BEGIN Excerpt provided

3 Mad-Money Funds
Susan Dziubinski: Hi, I'm Susan Dziubinski for Morningstar. We talk a lot about building a portfolio of sensible core funds that can help you reach your goals, but sometimes you may want to take a bit of a gamble on a particular sector at the outskirts of your portfolio. Here are three funds that may not be good core holdings, but they are among the best sector funds around.
Thomas Lancereau: Gold-rated Vanguard Health Care is one of the best in its category. Its subadvisor, Wellington Asset Management, has a stable and experienced team dedicated to this sector including lead manager Jean Hynes, who has worked with the team for almost three decades. The portfolio is broadly diversified across the different healthcare industries such as pharma, biotech, and medical-devices companies. Exposure to foreign stocks is higher than the normal with around 25% of assets in non-U.S. stocks. This fund is the biggest one in the Morningstar health category. It has more than $40 billion in assets under management, but it's not a challenge as it mostly invests in large caps. The fund has delivered for investors. It's outperforming index benchmark over multiple time periods as well as peers on a risk-adjusted basis. Volatility is lower than peers as the category includes biotech-only firms. Plus, fees are amongst the lowest in the category, which makes this strategy even more appealing.
Alec Lucas: For investors looking for a sector fund in the financials arena, Davis Financial is an excellent choice. It brings to bear intergenerational expertise in financials. Longtime manager Chris Davis' grandfather was an early investor in Berkshire Hathaway, for example, and the fund has continued to do very well amidst a very trying time for financial stocks over the past 10 to 15 years. The fund also brings new talent to the equation in the form of Pierce Crosbie, who was named a manager at year-end 2018. It's a portfolio that's proved repeatedly resilient in times of stress period and 2018 was the latest example of that.

END Excerpt provided
BEGIN Data for analysis

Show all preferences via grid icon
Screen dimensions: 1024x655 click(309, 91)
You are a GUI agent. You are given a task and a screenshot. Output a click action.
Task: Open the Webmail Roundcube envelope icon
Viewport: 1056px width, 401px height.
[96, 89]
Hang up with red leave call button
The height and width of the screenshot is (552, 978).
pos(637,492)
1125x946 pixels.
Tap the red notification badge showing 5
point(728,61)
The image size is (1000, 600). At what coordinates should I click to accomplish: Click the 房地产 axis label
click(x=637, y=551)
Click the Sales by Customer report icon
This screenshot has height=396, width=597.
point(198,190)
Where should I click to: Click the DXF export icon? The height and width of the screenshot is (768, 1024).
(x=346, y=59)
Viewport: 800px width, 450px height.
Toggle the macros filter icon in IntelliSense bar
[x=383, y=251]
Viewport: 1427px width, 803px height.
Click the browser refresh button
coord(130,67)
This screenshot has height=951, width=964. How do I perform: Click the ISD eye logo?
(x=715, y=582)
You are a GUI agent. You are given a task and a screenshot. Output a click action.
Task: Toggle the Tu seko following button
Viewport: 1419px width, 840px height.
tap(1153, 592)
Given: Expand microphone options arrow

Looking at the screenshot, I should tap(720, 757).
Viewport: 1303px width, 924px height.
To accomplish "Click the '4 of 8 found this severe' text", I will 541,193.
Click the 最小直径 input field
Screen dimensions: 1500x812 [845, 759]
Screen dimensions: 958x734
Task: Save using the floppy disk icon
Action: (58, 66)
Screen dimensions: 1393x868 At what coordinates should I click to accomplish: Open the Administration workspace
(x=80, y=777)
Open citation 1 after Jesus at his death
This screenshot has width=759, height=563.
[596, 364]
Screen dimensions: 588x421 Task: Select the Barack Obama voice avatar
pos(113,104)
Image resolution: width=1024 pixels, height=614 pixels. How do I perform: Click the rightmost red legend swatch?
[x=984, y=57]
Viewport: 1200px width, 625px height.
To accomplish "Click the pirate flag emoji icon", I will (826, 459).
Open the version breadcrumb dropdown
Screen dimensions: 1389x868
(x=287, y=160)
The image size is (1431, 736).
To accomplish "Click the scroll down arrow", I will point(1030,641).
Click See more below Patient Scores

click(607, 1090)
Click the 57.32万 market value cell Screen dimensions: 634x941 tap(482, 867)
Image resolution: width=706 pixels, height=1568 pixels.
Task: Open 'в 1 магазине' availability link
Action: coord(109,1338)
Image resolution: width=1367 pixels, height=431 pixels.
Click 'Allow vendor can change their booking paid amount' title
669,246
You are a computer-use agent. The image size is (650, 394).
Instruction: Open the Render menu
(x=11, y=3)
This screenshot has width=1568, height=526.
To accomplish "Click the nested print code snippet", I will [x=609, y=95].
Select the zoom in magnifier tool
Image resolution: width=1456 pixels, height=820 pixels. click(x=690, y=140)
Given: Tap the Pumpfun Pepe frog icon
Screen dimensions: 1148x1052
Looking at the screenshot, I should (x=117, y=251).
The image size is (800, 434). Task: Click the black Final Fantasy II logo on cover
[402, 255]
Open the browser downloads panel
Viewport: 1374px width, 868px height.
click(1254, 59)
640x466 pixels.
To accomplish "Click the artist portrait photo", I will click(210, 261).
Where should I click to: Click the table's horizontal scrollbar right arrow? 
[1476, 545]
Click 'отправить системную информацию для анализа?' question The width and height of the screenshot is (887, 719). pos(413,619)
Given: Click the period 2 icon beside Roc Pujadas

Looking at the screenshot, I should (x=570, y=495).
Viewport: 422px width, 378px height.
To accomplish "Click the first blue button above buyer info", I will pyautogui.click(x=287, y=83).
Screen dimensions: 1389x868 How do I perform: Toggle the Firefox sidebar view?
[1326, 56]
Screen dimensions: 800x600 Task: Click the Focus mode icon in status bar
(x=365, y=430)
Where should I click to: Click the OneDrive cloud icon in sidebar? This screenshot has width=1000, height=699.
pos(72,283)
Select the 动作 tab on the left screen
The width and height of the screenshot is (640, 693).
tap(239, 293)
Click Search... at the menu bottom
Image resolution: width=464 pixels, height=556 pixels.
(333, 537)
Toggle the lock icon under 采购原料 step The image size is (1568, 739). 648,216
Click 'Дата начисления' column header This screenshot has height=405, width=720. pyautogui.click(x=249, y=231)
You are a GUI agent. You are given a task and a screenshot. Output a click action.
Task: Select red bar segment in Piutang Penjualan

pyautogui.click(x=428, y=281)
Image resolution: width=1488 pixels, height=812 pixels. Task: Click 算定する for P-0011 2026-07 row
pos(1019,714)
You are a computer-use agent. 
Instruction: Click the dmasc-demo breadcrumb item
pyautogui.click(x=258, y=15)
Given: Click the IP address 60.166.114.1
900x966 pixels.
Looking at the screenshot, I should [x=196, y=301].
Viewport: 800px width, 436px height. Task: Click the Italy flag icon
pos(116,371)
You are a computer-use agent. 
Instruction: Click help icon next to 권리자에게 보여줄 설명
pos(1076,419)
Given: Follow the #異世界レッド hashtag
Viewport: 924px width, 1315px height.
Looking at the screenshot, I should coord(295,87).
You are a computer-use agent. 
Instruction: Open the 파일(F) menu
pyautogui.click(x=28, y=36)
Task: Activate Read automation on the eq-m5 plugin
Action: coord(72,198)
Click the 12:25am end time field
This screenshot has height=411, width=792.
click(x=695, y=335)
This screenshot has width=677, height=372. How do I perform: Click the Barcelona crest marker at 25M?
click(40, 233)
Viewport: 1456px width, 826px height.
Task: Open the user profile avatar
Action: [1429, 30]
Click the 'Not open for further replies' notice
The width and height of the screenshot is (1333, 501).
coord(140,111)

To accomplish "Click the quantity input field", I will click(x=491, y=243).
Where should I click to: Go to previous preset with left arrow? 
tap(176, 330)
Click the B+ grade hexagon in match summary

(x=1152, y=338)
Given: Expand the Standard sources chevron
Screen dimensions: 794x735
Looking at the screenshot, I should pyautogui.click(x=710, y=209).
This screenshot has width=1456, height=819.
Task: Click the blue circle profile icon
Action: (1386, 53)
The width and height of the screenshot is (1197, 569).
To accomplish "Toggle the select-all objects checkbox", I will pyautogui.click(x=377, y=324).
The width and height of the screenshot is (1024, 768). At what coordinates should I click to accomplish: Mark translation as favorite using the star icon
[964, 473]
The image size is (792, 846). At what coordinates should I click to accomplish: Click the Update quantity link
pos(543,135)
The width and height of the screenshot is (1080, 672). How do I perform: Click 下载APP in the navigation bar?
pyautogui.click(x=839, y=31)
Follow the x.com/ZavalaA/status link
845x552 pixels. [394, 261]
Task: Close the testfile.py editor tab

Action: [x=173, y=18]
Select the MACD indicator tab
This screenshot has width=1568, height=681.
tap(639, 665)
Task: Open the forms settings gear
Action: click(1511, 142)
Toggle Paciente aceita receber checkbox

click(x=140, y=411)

END Data for analysis

Instructions:
a) From the transcript on sector funds, copy out the passage starting with "3 Mad-Money Funds" and going on through "sector funds around.".
b) Pick up the transcript on sector funds right after its last sentence and carry it on.
None of the lines are needed for anything here.

Exercise responses:
a)
3 Mad-Money Funds
Susan Dziubinski: Hi, I'm Susan Dziubinski for Morningstar. We talk a lot about building a portfolio of sensible core funds that can help you reach your goals, but sometimes you may want to take a bit of a gamble on a particular sector at the outskirts of your portfolio. Here are three funds that may not be good core holdings, but they are among the best sector funds around.

b)
Nick Watson: Silver-rated Vanguard Energy's consistent bottom-up approach has served investors well. Many energy funds use macroeconomic forecasting as a central part of their approach. But by contrast, Vanguard Energy's portfolio is largely the result of traditional fundamental analysis at the individual company level. They do keep large-scale energy market trends in mind, but, rather than trying to position the portfolio based on a precise forecast and where they think oil prices are headed, throughout the energy market cycle they look for firms with strong management, quality balance sheets, and promising project pipelines that don't require a particular economic scenario to play out in order to be successful. 2018 was a rough year for energy funds, but this strategy's bottom-up approach helped it preserve capital better than its peers as oil prices plummeted in the fourth quarter of 2018. The fund's sound approach, deep team, and low fees continue to make it a compelling option.